Of course. the first image of the blog post shows that you can "paint over" the largely unused area and you don't lose much of your original image. The hidden watermarks make use of this unused area so you can just paint over that area with blank data in order to "scrub" any hidden watermarks.

forgotusername6 on 2024-05-15

I'm pretty sure you could also layer the cat noise evenly over the image without significantly damaging the woman. The DCT puts all the importantly information top left, but there is nothing stopping you adding a step to distribute that information across the whole image, or using another transform that didn't have the same concentration effect

topherclay on 2024-05-15

Well sure, but whatever extra step you use to encode you will also need as an extra step to decode.

readthenotes1 on 2024-05-14

This article makes the case that "steganography" should be renamed to "catography"

tzot on 2024-05-14

“Stegatography” can be an even more appropriate choice if you speak one of the languages born around the European side of the Mediterranean sea.

selimthegrim on 2024-05-14
hi-v-rocknroll on 2024-05-14

It's clearly a startup in Los Gatos.
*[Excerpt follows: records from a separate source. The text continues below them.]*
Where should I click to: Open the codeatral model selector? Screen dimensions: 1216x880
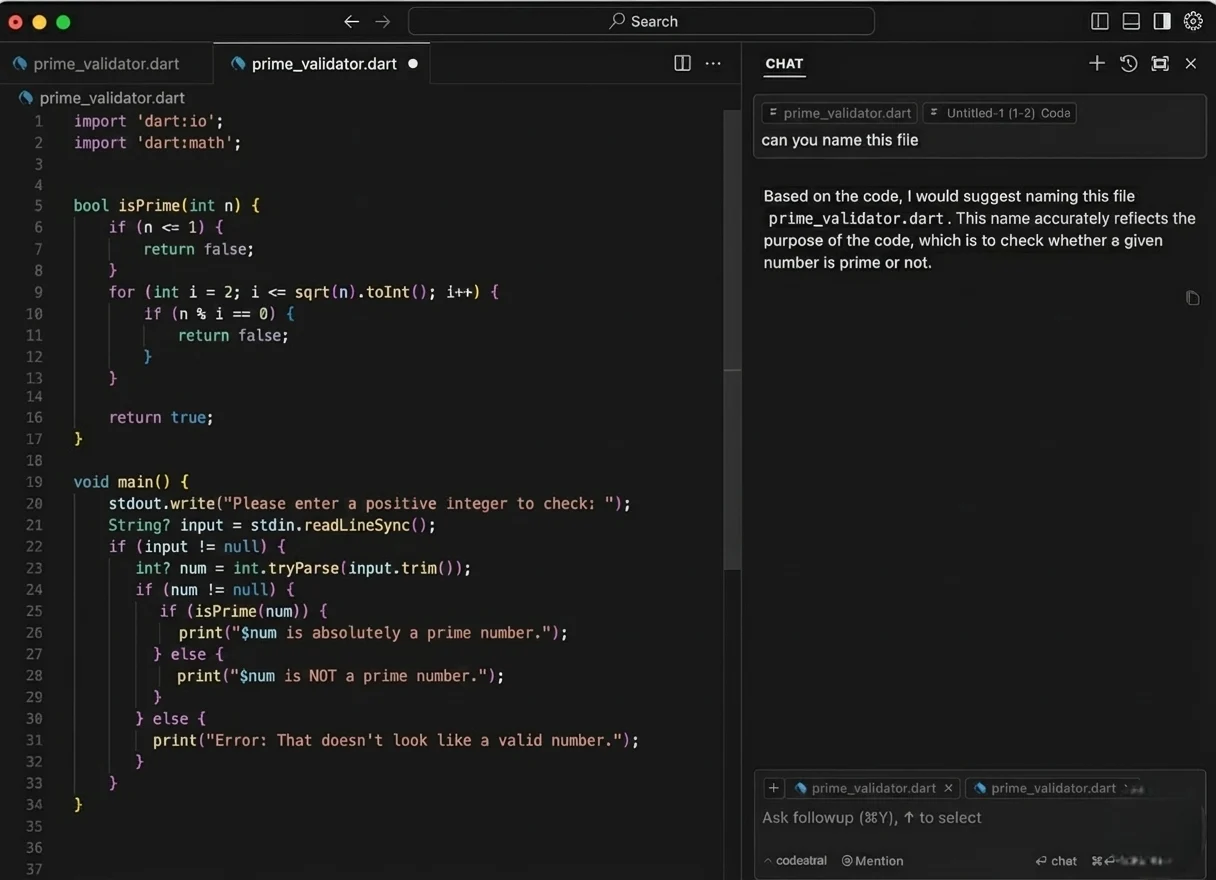tap(796, 860)
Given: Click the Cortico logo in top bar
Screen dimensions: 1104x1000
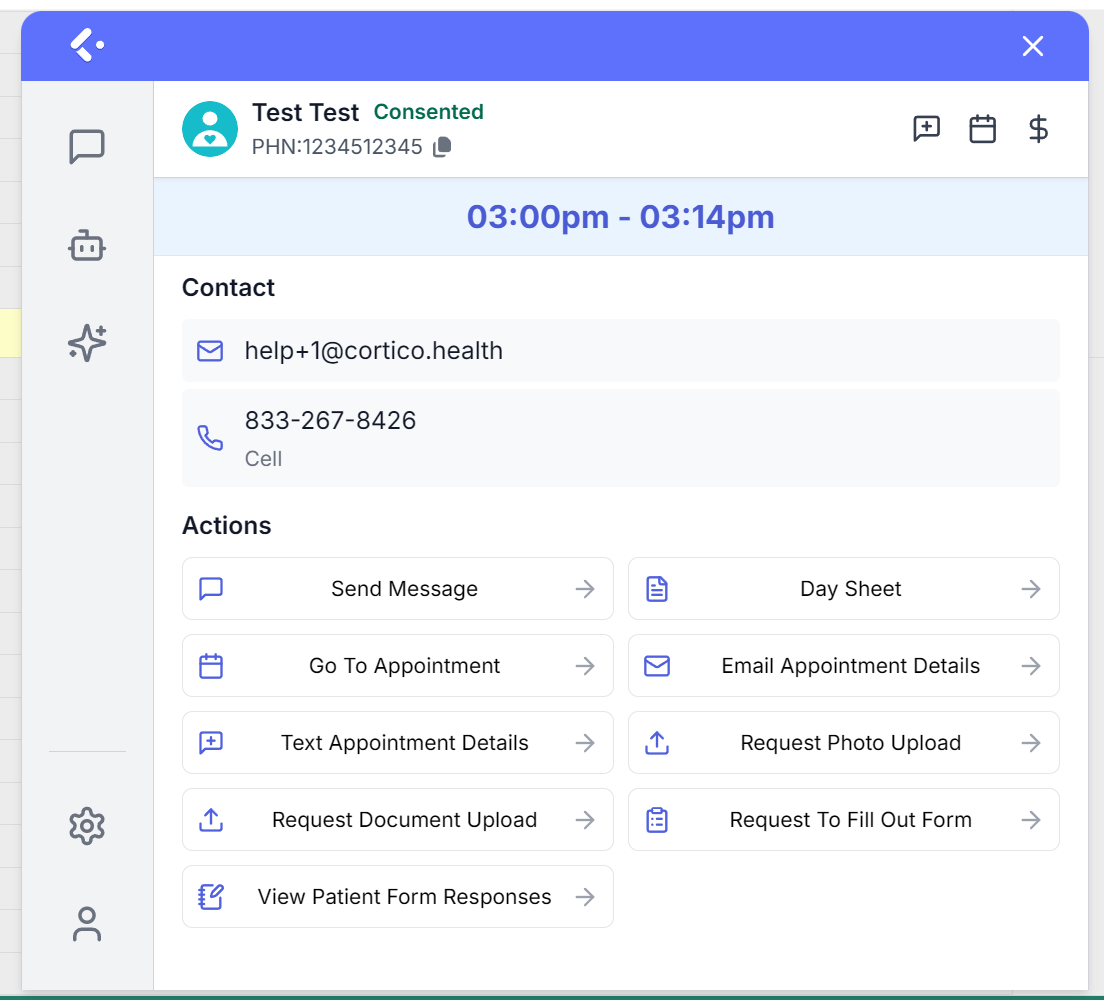Looking at the screenshot, I should coord(87,45).
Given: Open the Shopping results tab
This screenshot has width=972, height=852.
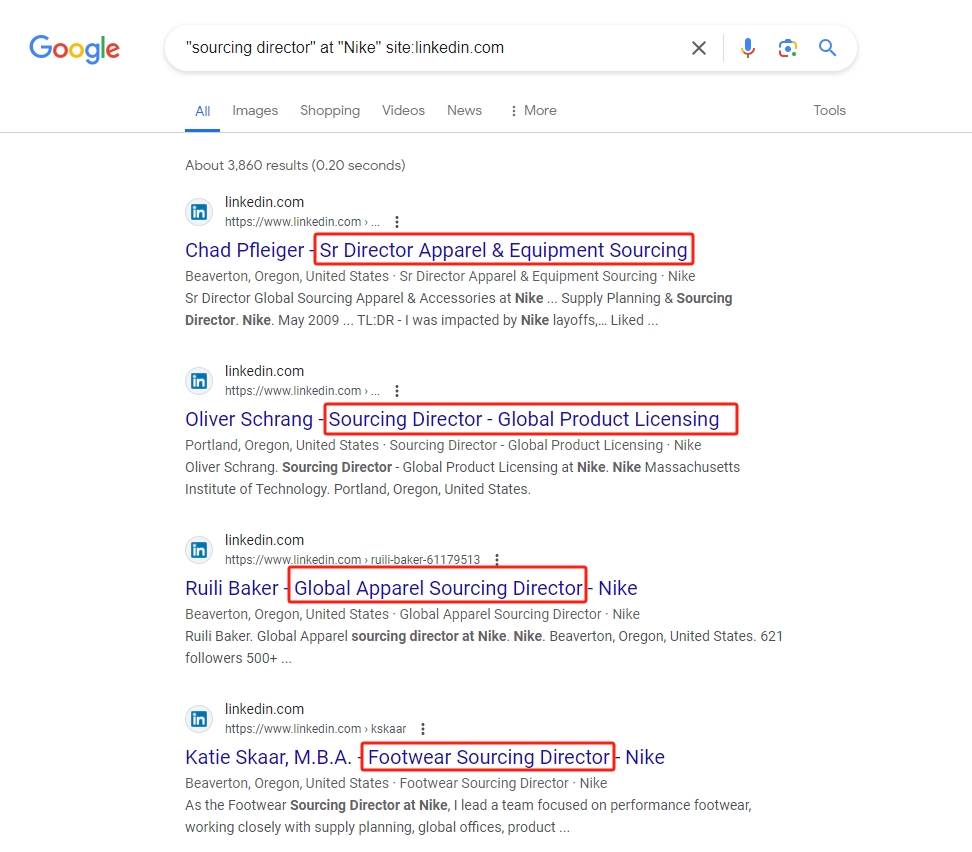Looking at the screenshot, I should point(330,110).
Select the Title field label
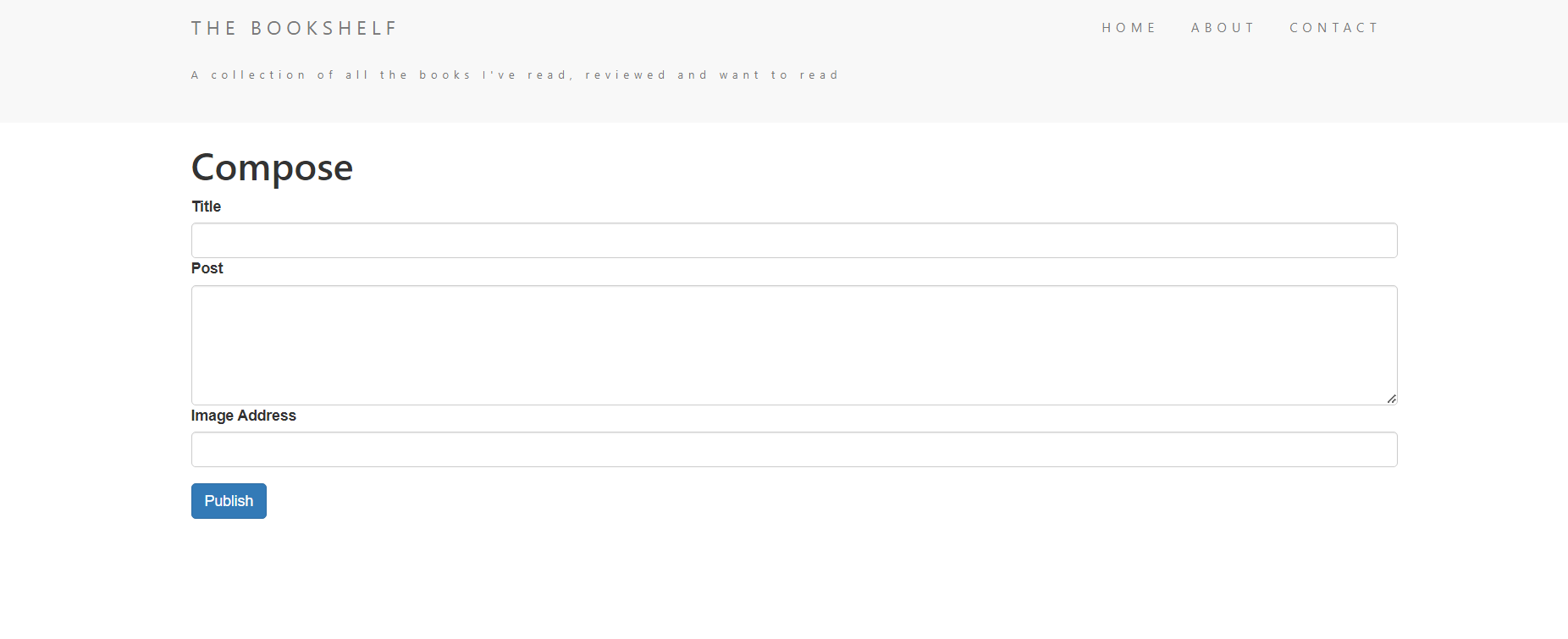 click(206, 207)
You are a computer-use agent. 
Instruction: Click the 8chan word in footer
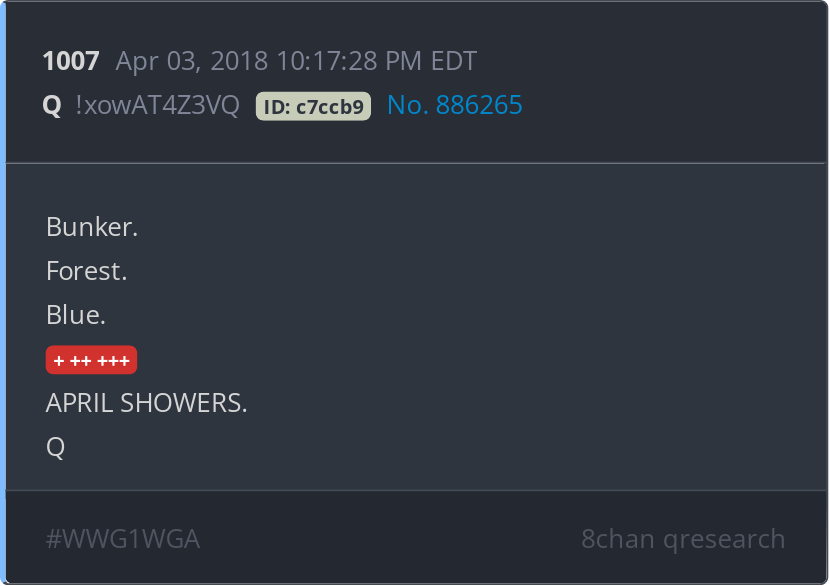tap(618, 539)
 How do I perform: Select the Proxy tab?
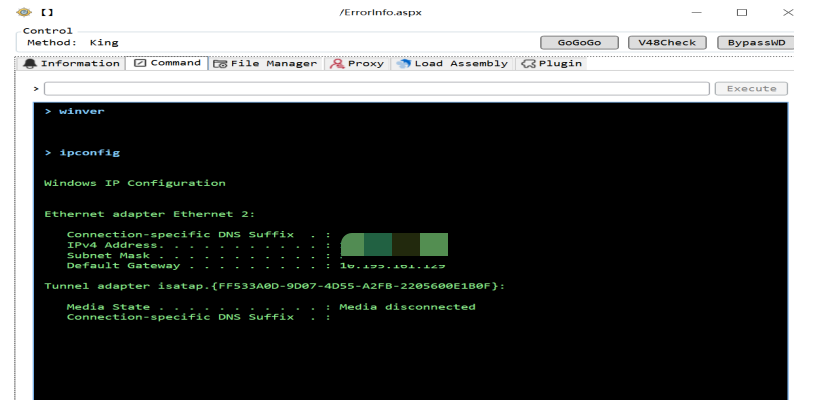pos(365,63)
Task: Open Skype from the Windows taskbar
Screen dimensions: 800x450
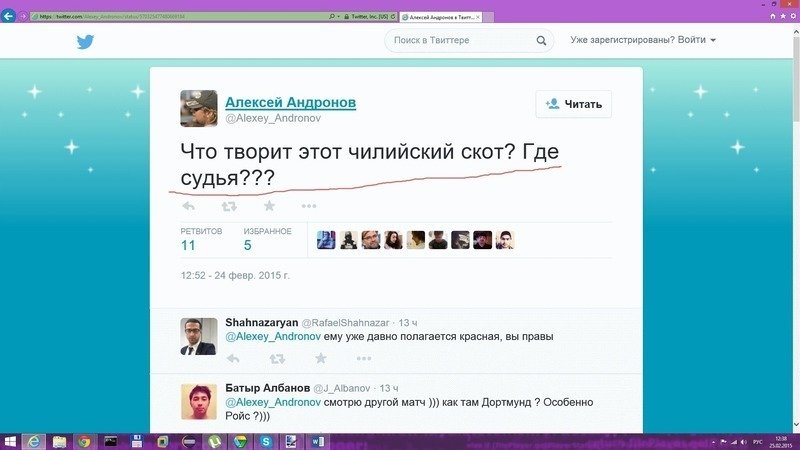Action: tap(266, 441)
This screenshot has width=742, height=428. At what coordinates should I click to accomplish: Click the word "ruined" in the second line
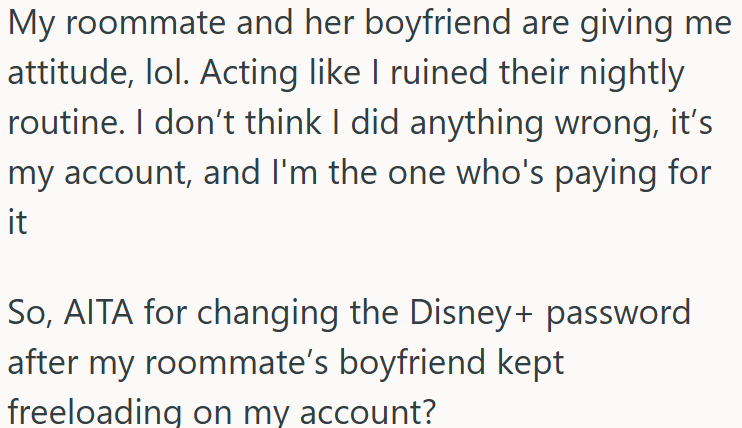[439, 73]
Herding is the premium add-on.

xuhu on 2024-05-14

How is the DCT of the two images done here exactly ? Clearly 8x8 tiles like in JPEG are not used, otherwise the similar blurry background tiles would still look similar in the DCT composite. Are the 2D DCT basis functions not a thing in this case ?

doetoe on 2024-05-15

The 8x8 is just a choice made for jpeg, the DCT can be done for any m x n array (or m x n x k x ...). Here the full image is transformed

baobabKoodaa on 2024-05-14

Can someone please ELI5 for me?

I don't understand how the cat is encoded in the image that has both woman and cat. I assume the visible pixels are in some way slightly altered to encode the cat?

GloriousKoji on 2024-05-15

There's a magical math operation called DCT (discreet cosine transformation) which can turns things into dust (frequency domain) and back (spatial domain). So you DCT a woman and you get woman-dust. If you DCT the woman-dust you get the woman back.

So what you do is DCT a cat to get cat-dust and sprinkle it on the woman. It's hard to see the cat-dust but if you look really closely you can see it (upper left corner of the image). We now have a dusty woman.

Then you DCT the dusty woman and get a dusty cat! Look in the upper left and you can see the woman-dust. Apply the DCT again to this image and we're back to the dusty woman.

Just apply DCT all day long to swap between a dusty cat and a dusty woman!

You must be wondering why does this work? It's due to the properties of dust and human perception. When we DCT the woman and cat you'll notice most of the dust is in the upper left corner. That's where all the heavy dust is. It's fine to lose the lighter dust further out or even add more dust out there since most of the weight is in the upper left, the DCT will get you close enough.

pwg on 2024-05-14

@toast0 answered your question here:

baobabKoodaa on 2024-05-14

"DCT cat into the frequency domain" is not really a "ELI5" level explanation.

sim7c00 on 2024-05-14

i know nothing of this stuff, but it reminds me of aphex twin and venetian snares encoding images into their sounds. is that a similar thing somehow? i thinknfor venetian snares the track was something like song for my cat. if you'd use certain tools, the frequencies would show a picture of a cat.

edit: venetian snares was an album, songs about my cats. you can find it on youtube, unsure if i can link it.

tiagod on 2024-05-14

Yes it's a similar thing, as mentioned in the article. The spectrogram is the frequency-domain, your wave file is the time domain.

kwhitefoot on 2024-05-15

Does anyone know how to do this in Octave or some other free software rather than Matlab?

kwhitefoot on 2024-05-15

In case anyone else wants to know the solution is:

>> woman = imread("~/Downloads/woman-with-cat.png"); >> colormap('gray'); >> imagesc(woman, [0 255]); >> pkg load signal >> cat = dct2(woman); >> pkg load image >> imagesc(imsmooth(cat, "Gaussian", 1), [-4 4]);

dct2 is unimplemented in the image package but exists in the signal package.

gjm11 on 2024-05-15

I wonder whether this was inspired by (I'm guessing not since there's no mention of it. But it's a nice coincidence.)

dookahku on 2024-05-14

this reminds me of Hough transformations.